Hackers from China rifled the computers of DuPont at least twice in 2009 and 2010, hunting the secrets that made the company one of the world’s most successful chemical makers.

Investors would have learnt nothing on the subject from DuPont’s regulatory filings, or from those of other companies victimised by hackers.

Documents DuPont submitted to the US Securities and Exchange Commission do not even identify hacking as a significant risk, much less reveal what two US intelligence officials later said was a successful case of industrial espionage.

It is an issue that has also raised concerns inside Australia’s biggest company, BHP Billiton, as cyber spies from China, Russia and other countries ransack computer networks of major companies.

BHP Billiton chief executive Marius Kloppers last year confirmed reports that he feared espionage from China. He was talking in February after The Age revealed secret WikiLeaks cables between Mr Kloppers and the then US consul-general in Melbourne, Michael Thurston, in which the BHP boss complained that Chinese and industry surveillance was abundant.

”One of the reasons we have pushed so hard for market-clearing prices [for iron ore and coal] is so these sorts of things aren’t a concern, because if you sell your product at the market-clearing price, which everyone can read off screen, it just minimises any impact of differential that one party or the other might hold,” Mr Kloppers had said.

He led the charge to abolish the annual benchmark pricing system for iron ore. That came after negotiations in 2009 that failed to strike a deal with China and when four Rio Tinto iron ore employees were jailed for stealing commercial secrets.

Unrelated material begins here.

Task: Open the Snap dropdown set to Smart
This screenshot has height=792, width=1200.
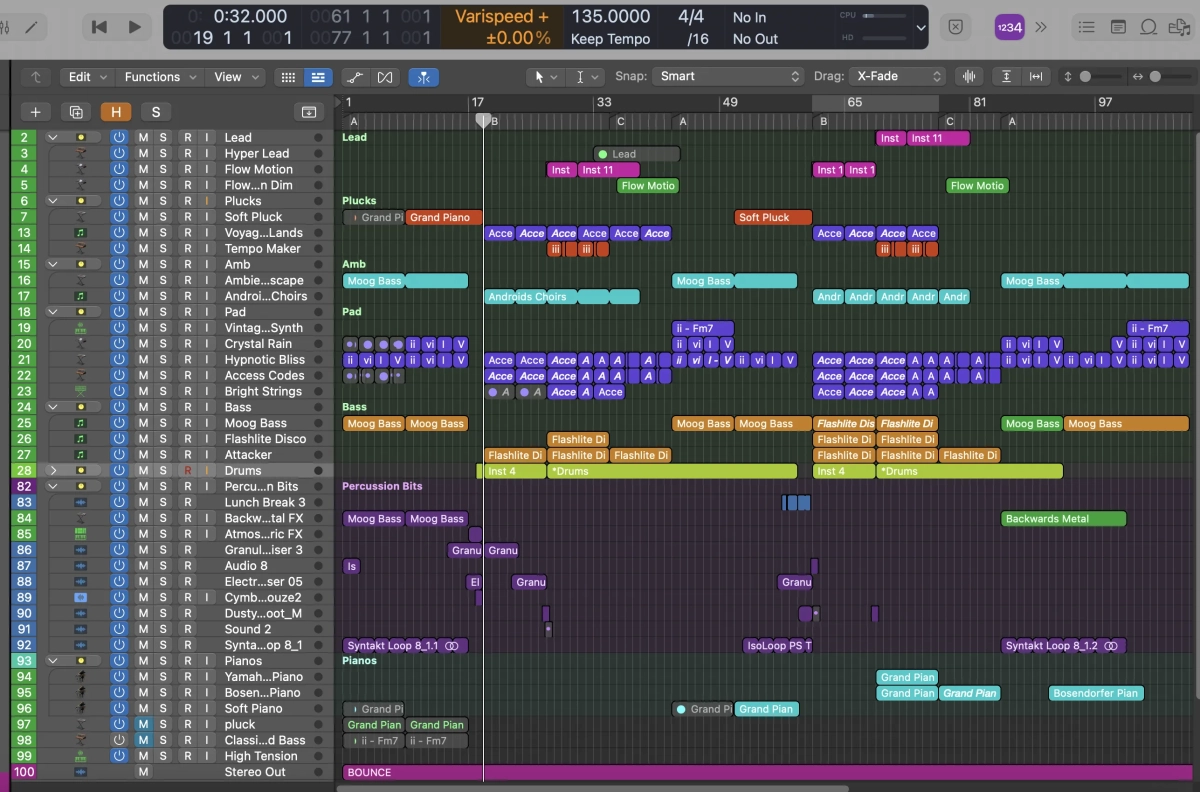Action: pos(727,77)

BHP declined to comment yesterday on the push by the US for disclosure of hacking incidents.
Mandiant, a US security firm that specialises in cyber-based industrial espionage, had responded to incidents at 22 Fortune 100 companies, said Richard Bejtlich, the firm’s chief security officer. Mandiant estimates that many more than 20 per cent of Fortune 500 companies experienced serious breaches or are dealing with current ones.

”It doesn’t square that billions of dollars in intellectual property is being lost and investors don’t care,” said Jacob Olcott, a former cyber-security expert for a US Senate committee.

Even victims of serious attacks are largely silent. Beginning in 2009, the networks of at least six major US and European energy companies were breached by hackers from China. The victims included Exxon Mobil, Royal Dutch Shell, ConocoPhillips and BP.

The hackers stole exploration data and computerised maps that provided confidential assessments of the quality and accessibility of oil reserves, according to Ed Skoudis, a senior security consultant with InGuardians, a firm that investigated two of the breaches.

John Roper, a spokesman for ConocoPhillips, and Alan Jeffers, a spokesman for Exxon Mobil, declined to comment.
In the past five years, cyber spies have raided pharmaceutical companies, cosmetics makers, chip fabricators and mining companies. They have stolen blueprints, manufacturing technology and chemical formulas, according to two intelligence officials, who declined to be identified.